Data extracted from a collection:
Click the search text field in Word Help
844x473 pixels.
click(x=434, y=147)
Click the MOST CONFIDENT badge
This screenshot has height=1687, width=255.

Your objective: Only one span is to be repeated: the line with "Click the MOST CONFIDENT badge" through the final line of the entries above, word for word.

Result of the task:
Click the MOST CONFIDENT badge
This screenshot has height=1687, width=255.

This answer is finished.